### HOW TO COMPLETE THIS TASK
Check each line of the data, and copy those where "Select" appears.

### DATA EXTRACTS
● ● ●

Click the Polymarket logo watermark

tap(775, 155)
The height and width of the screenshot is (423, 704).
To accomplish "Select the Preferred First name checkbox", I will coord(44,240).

● ● ●

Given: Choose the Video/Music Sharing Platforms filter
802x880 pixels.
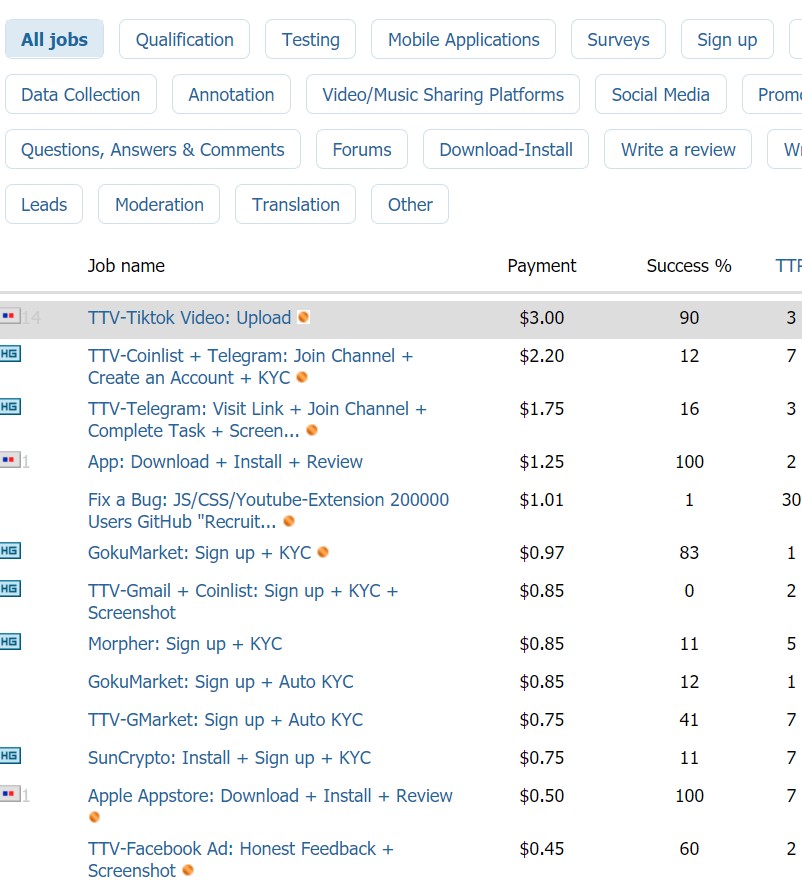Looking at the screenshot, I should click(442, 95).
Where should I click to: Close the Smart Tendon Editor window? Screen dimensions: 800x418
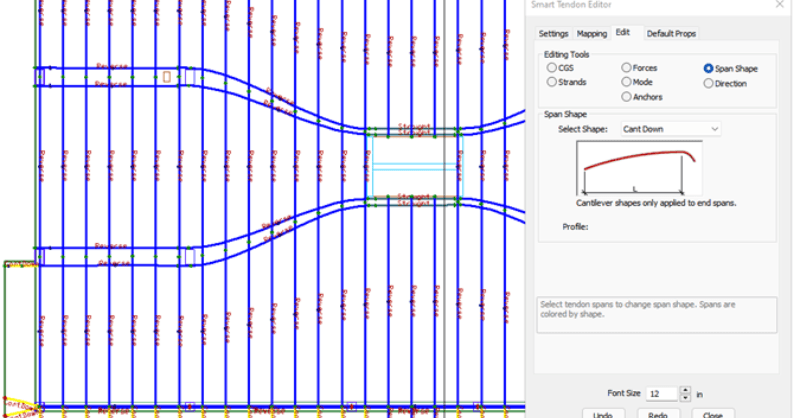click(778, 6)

● ● ●

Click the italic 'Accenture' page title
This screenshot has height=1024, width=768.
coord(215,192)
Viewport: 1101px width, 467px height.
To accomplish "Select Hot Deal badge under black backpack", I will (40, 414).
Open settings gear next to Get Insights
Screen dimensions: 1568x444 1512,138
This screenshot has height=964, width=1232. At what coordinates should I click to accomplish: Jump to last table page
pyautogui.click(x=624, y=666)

● ● ●

### ANSWER BELOW
To accomplish "Select the Preferred First name checkbox", I will coord(44,240).
To accomplish "Select Hot Deal badge under black backpack", I will (40, 414).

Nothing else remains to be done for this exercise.